Потом к ним присоединится контратенор. Уже не мужчина и не женщина — но голос, преодолевший смущаемые, человеческие рамки, где-то за гранью телесного, в пространстве вполне зателесной уже чистоты и чёткости. Раньше такое — у нас, итальянцев — поручали специальной породе увечных, неплодных в простейшем мужеском смысле соловьёв, в увечности достигающих полноты выразительности. Теперь с отказом от операции на органе, пробуждающем — и во мне — тьму и муку желания, ревнивого и эгоистичного, не просветляемого в такой, как у нас с Верой, от других таимой и нам лишь вполне безграничной любви — теперь такую партию обычно поёт контртенор — самый не мужской и не женский, самый трудный из всех голосов. Но лишь он, контртенор, может в звучании преобразить подоснову того, что сейчас сочиняю, — жар желания — и высветить его в прозрачнейший ток лёгких струй.
— Верочка, я начал писать арию. Она вся одухотворена мыслями о тебе и о нашей судьбе. Она будет звучать на четыре голоса — три виолы и один контратенор. Пока я её пишу, я чувствую, что ничего плохого ни с тобой, ни с нами обоими не случится. Что мы пребываем под невидимой защитой. Но ты больше не должна оставаться на Васильевском. Хотя там и не бомбят и не обстреливают. Кому нужны эти условности.
— Я не могу к тебе переехать. Мне нужно думать не только о себе.
— Понимаю, мне давно следовало бы поговорить с Георгием.
— Дело не в Георгии. Я беременна.
— Я же говорю, мне следовало поговорить с твоим мужем. И давно.
— Зачем? Я беременна, Глеб. И какой он мне муж?
— Чей же это ребёнок?
— Твой. Чей ещё.
— Но почему, почему, почему ты не уехала из города, когда была возможность?
— Я была беременна. Теперь уже четыре месяца. Четыре долгих месяца, Глеб.
— Я не могу тебя оставить на Васильевском.
— Придётся и это вытерпеть.
— Я тебя забираю.
— Куда? У тебя постоянные обстрелы. Когда б не зенитки у Исаакия, то бомбили бы тоже. Лучше достань молока.
— На Лиговке у Расстанной держат в сараях коров. Инкунабулы и коллекционные рукописи молочникам не нужны. Но остались небольшой персидский ковёр и пара китайских ваз, сделанных по императорскому заказу, — помнишь те смешные и пузатые с копьеносным всадником, пронзающим тигра? Я их приобрёл как брак. Китайцы слишком почитают драконов.
— Глеб, молоко нужно не для меня одной.
— Думаю, ковёр возьмут, хотя путь к сараям вроде бы ими устлан.
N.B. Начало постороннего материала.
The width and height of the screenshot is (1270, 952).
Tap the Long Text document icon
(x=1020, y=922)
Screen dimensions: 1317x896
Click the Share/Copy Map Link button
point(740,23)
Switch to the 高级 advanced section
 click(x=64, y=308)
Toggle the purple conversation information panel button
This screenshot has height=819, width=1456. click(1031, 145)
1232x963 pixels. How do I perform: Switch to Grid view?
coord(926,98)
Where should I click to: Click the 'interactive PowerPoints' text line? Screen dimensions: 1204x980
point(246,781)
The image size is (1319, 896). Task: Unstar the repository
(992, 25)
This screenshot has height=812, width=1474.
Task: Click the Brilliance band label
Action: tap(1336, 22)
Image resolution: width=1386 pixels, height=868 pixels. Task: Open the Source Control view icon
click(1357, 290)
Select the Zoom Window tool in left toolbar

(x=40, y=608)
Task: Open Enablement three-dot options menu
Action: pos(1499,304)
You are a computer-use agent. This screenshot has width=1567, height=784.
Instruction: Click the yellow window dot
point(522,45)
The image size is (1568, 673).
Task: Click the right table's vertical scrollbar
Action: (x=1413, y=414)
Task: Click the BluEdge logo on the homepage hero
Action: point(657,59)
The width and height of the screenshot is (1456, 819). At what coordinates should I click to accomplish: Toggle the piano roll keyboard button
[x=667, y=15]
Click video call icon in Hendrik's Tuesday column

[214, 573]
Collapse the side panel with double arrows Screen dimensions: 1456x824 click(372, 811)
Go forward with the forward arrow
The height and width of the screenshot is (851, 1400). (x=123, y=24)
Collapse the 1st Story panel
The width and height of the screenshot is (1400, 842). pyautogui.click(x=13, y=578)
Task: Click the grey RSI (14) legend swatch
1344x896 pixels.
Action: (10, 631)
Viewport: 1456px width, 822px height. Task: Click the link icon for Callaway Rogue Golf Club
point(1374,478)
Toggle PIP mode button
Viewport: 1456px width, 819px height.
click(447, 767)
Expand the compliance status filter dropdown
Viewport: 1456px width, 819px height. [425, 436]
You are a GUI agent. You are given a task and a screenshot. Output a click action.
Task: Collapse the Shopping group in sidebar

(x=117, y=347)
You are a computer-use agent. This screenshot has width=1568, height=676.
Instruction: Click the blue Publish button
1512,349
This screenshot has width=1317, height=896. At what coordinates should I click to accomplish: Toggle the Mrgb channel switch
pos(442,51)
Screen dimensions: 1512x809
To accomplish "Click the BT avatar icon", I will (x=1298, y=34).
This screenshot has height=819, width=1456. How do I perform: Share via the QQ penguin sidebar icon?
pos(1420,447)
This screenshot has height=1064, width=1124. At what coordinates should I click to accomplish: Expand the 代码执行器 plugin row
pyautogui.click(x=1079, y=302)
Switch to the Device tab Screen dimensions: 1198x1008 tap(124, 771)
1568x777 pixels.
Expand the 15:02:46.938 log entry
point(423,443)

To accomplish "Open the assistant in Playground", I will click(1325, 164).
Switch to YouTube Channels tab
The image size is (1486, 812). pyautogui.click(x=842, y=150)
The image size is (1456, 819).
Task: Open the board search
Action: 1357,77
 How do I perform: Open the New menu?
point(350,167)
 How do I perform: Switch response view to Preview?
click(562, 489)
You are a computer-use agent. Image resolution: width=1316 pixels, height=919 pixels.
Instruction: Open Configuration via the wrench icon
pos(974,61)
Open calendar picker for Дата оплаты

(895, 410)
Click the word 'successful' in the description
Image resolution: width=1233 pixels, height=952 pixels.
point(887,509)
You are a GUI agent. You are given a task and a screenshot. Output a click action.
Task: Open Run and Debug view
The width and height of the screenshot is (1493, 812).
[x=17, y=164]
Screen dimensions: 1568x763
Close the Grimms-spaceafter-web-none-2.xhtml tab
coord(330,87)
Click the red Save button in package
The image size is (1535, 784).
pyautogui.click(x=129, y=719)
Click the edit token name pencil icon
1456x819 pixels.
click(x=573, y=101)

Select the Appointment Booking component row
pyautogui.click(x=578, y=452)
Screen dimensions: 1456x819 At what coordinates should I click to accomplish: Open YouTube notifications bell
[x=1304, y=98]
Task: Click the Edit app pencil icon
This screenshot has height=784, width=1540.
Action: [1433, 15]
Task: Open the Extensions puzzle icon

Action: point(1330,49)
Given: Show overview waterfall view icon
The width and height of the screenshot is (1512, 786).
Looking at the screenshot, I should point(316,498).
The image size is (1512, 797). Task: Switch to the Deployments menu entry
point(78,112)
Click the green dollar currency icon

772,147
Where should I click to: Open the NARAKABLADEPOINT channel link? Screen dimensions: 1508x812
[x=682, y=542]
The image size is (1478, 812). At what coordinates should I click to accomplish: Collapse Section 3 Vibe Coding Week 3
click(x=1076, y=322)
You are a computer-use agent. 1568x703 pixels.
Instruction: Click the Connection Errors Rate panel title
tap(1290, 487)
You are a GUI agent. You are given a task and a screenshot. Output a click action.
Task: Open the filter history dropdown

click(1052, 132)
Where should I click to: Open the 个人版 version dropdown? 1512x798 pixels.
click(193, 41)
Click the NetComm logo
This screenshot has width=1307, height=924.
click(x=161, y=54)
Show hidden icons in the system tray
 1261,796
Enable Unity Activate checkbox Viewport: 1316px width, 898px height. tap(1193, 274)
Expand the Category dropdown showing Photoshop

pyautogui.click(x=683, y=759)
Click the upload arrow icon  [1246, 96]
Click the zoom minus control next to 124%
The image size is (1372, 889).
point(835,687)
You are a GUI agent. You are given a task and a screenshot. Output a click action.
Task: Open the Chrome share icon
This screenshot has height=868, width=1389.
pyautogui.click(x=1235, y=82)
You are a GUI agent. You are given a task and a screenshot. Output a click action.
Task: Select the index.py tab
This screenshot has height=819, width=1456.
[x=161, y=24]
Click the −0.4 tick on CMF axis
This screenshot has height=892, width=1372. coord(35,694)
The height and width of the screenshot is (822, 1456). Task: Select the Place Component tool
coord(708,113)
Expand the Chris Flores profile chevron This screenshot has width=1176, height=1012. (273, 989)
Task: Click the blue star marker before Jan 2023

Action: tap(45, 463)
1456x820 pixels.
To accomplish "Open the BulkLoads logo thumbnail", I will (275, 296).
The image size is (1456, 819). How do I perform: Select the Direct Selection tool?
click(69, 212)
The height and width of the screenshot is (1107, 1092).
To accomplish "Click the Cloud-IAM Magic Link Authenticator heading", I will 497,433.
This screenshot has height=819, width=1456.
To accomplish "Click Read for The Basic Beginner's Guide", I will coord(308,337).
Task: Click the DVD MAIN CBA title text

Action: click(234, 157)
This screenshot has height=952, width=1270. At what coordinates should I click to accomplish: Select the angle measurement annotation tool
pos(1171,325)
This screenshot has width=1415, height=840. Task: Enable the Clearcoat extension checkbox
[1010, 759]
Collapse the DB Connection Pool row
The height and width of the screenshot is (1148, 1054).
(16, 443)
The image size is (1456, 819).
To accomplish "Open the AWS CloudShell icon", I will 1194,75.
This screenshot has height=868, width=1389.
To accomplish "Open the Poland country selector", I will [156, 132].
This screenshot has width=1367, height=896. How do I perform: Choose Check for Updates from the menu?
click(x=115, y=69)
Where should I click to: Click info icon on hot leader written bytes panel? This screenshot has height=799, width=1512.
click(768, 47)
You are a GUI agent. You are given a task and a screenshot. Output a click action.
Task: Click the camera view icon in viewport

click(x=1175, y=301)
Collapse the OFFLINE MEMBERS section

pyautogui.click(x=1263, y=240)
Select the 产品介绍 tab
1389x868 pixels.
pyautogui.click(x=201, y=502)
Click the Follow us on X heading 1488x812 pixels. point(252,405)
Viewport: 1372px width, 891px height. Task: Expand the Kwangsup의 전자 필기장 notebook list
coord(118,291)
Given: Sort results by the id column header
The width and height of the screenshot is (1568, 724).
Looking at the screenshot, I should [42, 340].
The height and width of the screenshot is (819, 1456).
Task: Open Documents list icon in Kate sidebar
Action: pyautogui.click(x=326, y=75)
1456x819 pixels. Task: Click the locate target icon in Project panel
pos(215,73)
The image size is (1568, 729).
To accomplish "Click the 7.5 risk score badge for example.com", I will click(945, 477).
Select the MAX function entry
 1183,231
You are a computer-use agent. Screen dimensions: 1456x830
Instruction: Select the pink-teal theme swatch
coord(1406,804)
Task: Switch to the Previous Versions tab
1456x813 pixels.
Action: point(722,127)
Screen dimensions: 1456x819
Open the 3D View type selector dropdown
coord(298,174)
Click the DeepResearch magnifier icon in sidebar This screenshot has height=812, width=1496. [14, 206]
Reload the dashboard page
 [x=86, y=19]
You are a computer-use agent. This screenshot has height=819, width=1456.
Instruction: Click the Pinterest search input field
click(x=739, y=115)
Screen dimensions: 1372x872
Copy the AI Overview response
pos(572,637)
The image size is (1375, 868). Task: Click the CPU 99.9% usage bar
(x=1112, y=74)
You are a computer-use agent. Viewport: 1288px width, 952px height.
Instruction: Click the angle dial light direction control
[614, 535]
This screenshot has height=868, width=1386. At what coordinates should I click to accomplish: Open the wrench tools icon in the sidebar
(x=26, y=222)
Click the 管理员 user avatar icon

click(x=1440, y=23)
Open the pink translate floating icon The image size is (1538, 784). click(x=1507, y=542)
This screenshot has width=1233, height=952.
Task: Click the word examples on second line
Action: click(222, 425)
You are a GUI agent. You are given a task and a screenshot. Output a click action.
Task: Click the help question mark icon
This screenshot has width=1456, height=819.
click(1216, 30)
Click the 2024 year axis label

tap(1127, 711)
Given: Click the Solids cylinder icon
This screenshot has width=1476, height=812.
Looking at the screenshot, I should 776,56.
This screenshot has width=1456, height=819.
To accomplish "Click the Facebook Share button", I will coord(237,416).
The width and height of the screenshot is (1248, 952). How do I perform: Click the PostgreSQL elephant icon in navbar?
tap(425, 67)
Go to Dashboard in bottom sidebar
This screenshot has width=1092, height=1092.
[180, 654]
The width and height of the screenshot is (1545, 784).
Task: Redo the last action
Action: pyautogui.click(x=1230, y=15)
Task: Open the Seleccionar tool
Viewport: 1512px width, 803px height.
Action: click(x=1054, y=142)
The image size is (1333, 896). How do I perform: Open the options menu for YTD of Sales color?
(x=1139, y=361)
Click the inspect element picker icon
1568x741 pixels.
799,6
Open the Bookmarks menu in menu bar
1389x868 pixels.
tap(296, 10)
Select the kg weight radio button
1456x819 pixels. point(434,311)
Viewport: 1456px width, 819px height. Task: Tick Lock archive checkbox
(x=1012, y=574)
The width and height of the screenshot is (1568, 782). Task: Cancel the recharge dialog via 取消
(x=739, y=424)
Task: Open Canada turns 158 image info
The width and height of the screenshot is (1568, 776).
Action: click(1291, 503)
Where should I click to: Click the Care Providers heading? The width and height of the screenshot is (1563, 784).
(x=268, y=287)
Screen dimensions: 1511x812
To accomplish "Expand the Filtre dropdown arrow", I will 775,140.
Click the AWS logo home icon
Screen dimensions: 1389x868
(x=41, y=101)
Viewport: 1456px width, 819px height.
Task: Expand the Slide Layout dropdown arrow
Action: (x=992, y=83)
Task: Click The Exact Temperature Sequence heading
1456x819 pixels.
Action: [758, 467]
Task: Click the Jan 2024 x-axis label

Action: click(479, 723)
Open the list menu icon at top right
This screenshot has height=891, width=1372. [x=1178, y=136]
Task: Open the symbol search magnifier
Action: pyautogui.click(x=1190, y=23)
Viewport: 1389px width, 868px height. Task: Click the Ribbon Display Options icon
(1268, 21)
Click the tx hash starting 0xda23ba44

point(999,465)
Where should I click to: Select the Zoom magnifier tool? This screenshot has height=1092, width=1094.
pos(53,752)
Или вазы. Завтра погрузим с Марком на санки и попытаем счастья.
— Достань молока, пожалуйста.
Когда Глеб возвращался долгой дорогой по Невскому с огромным, герметично закрытым бидоном замерзающего молока с Лиговки (бидон раздобыл ему Марк), красноватое, затуманенное нарастающим холодом солнце, не садясь, висело в обморочном воздухе, словно отказываясь принимать то, что в дополнение к сковывающему остатки сознания, добела вычищающему город и лица прохожих обморожению, снова задул резкий северо-восточный ветер, усиливая стужу до предела выносимого. «Даже на солнце, в безветрии термометр показывает минус 34 градуса. Сегодня 24 января, увеличили нормы выдачи продуктов», — начал было выдавливать карандашом в тетради Глеб (чернила давно застыли), но потом воля к писанию стала покидать его. Тусклая красноватость полдневного солнца приобрела в сознании Глеба мистический оттенок. Таким, вероятно, и должно быть светило при окончательно замерзающем, останавливающемся времени. В точке, где Альфа сливается с Омегой. Он мысленно представил себя, находящегося в данный момент в безопасности минимального тепла, даваемого печуркой, всё ещё стоящим с ёмкостью молока на уличном сквозняке и в упор глядящим на негаснущий космический светильник над Финским заливом.